***** DATA EXCERPTS *****

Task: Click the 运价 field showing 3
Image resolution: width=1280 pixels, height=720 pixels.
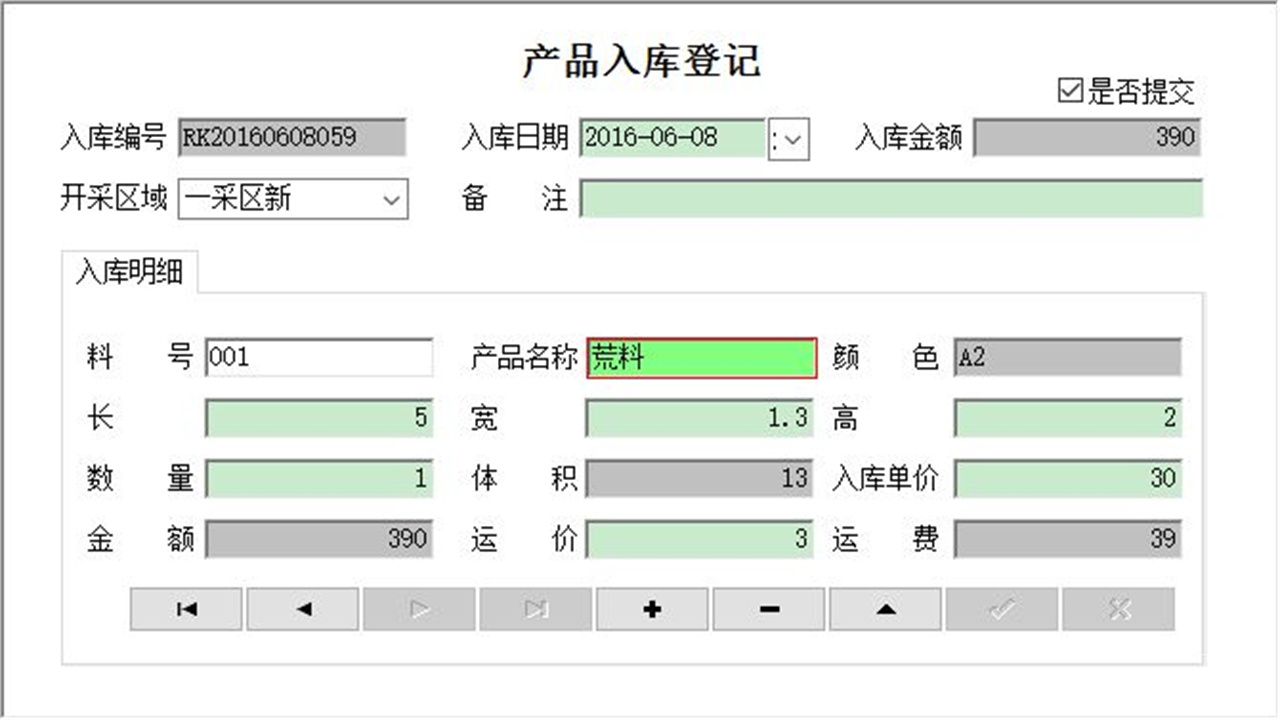Action: (698, 538)
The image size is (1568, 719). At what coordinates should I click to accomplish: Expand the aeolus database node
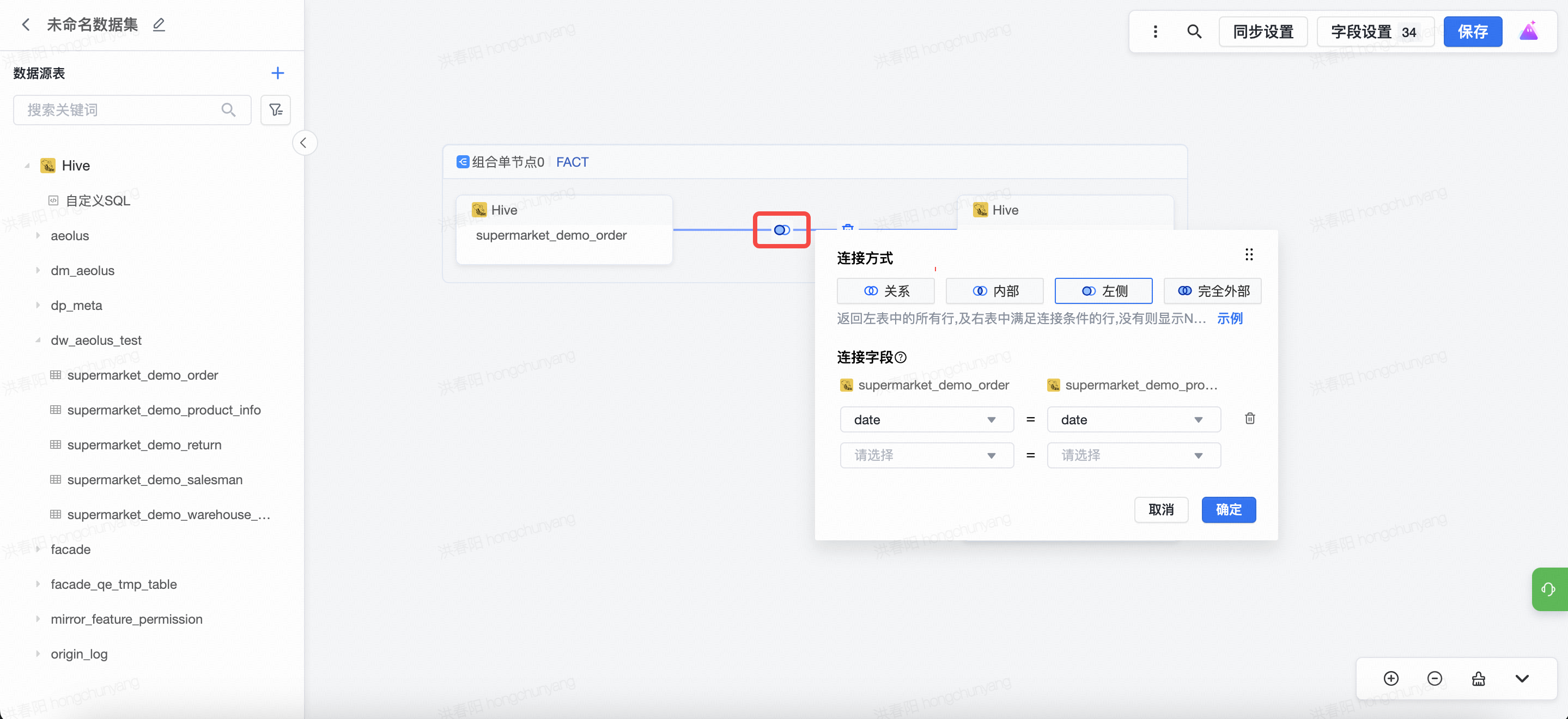tap(38, 236)
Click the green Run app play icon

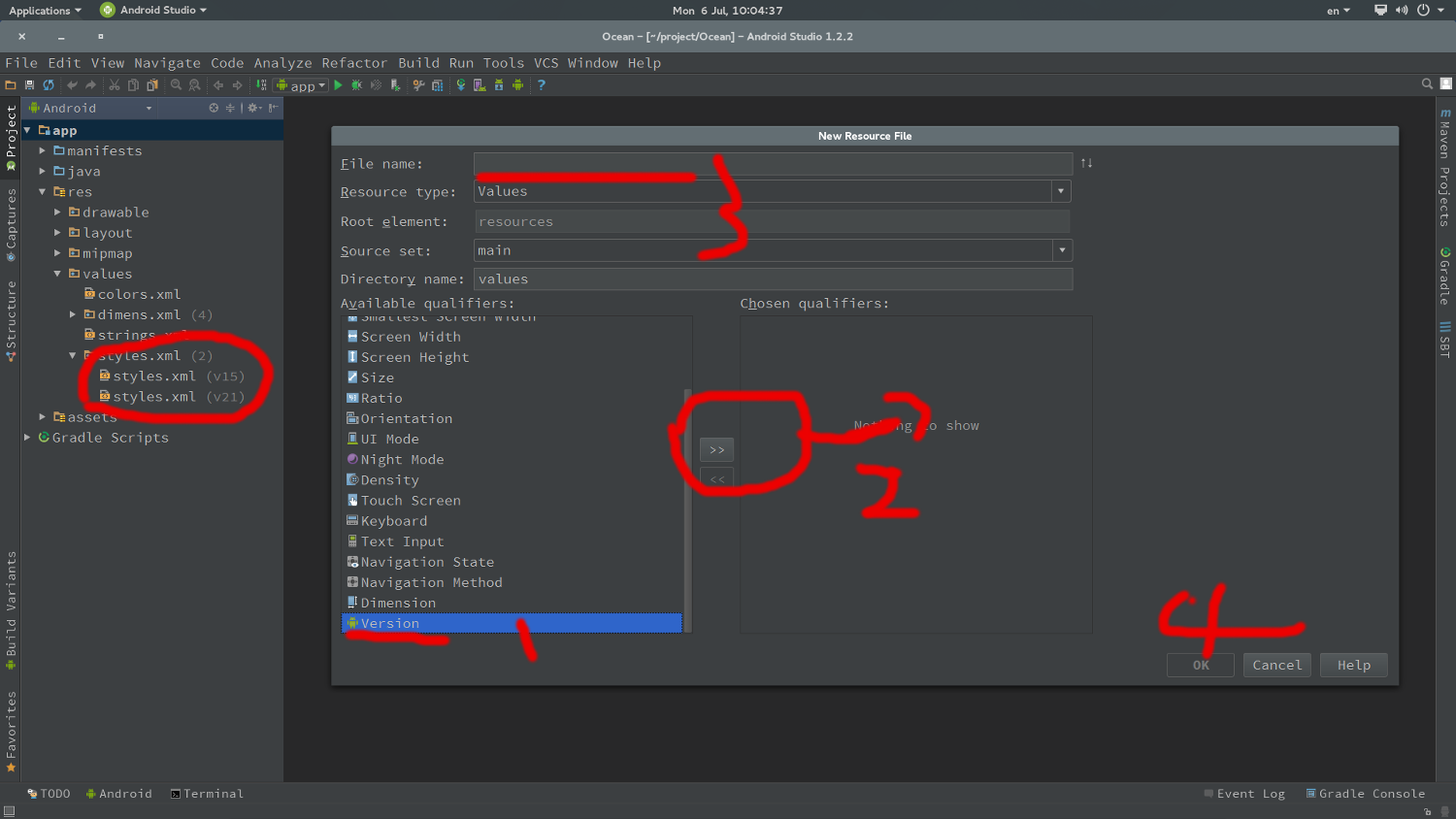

*****

WHAT YOU ARE ASKED TO DO:
Render the lines of the items above as a numbered list, leaving out blank lines and the pictures.

REPLY:
1. Task: Click the 运价 field showing 3
2. Image resolution: width=1280 pixels, height=720 pixels.
3. Action: (698, 538)
4. The image size is (1568, 719). At what coordinates should I click to accomplish: Expand the aeolus database node
5. tap(38, 236)
6. Click the green Run app play icon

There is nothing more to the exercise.